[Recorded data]
───

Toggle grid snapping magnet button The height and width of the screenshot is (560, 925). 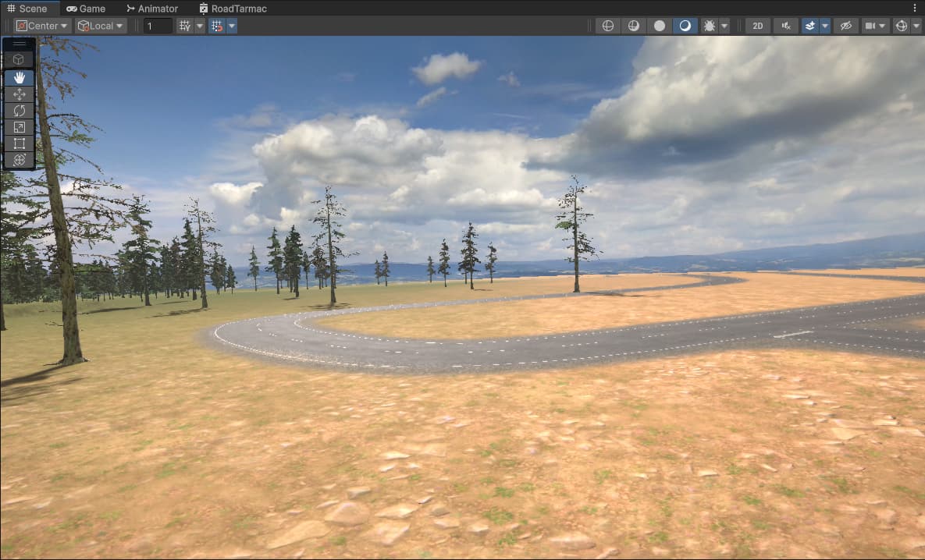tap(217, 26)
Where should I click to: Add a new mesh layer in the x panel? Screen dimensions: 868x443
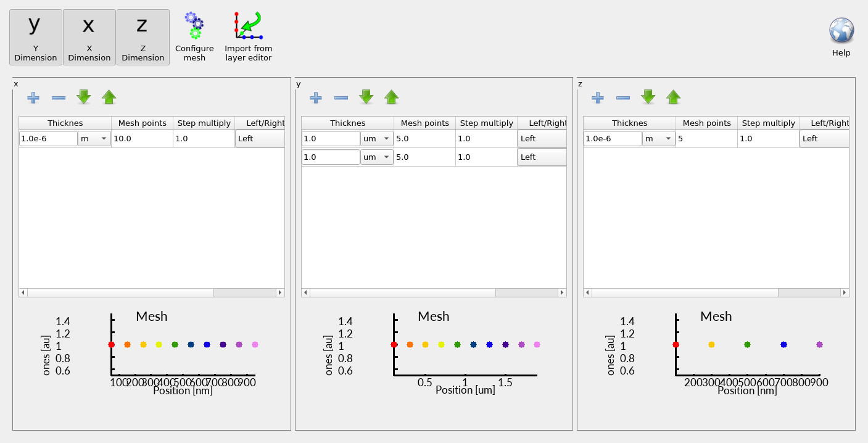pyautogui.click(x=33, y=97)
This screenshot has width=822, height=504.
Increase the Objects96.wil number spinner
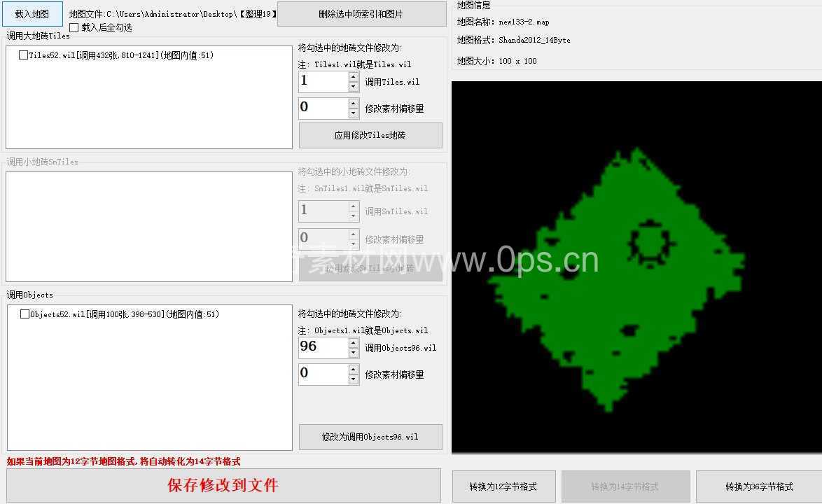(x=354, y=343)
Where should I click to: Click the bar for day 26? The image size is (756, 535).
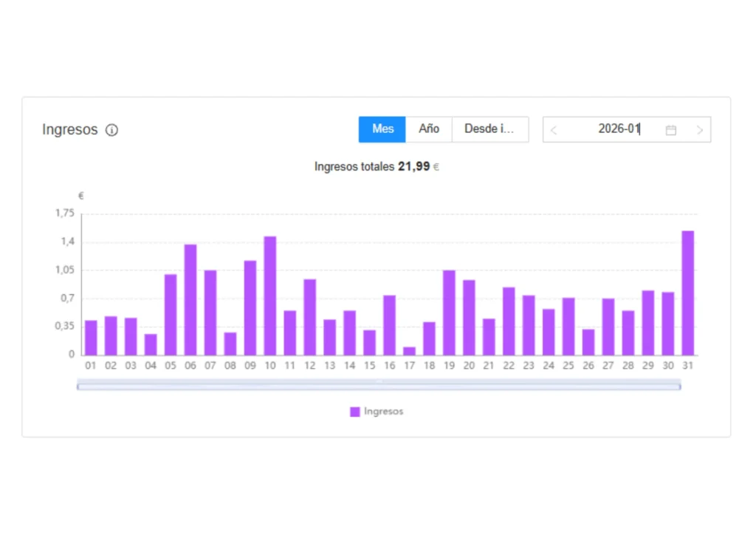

───

TASK PROMPT:
Would you give again, exactly as written, the lines from the one containing "Increase the Objects96.wil number spinner" through the end of the records, with no pictures and no other lines?

COMPLETED TASK:
Increase the Objects96.wil number spinner
(x=354, y=343)
Where should I click to: Click the bar for day 26? The image size is (756, 535).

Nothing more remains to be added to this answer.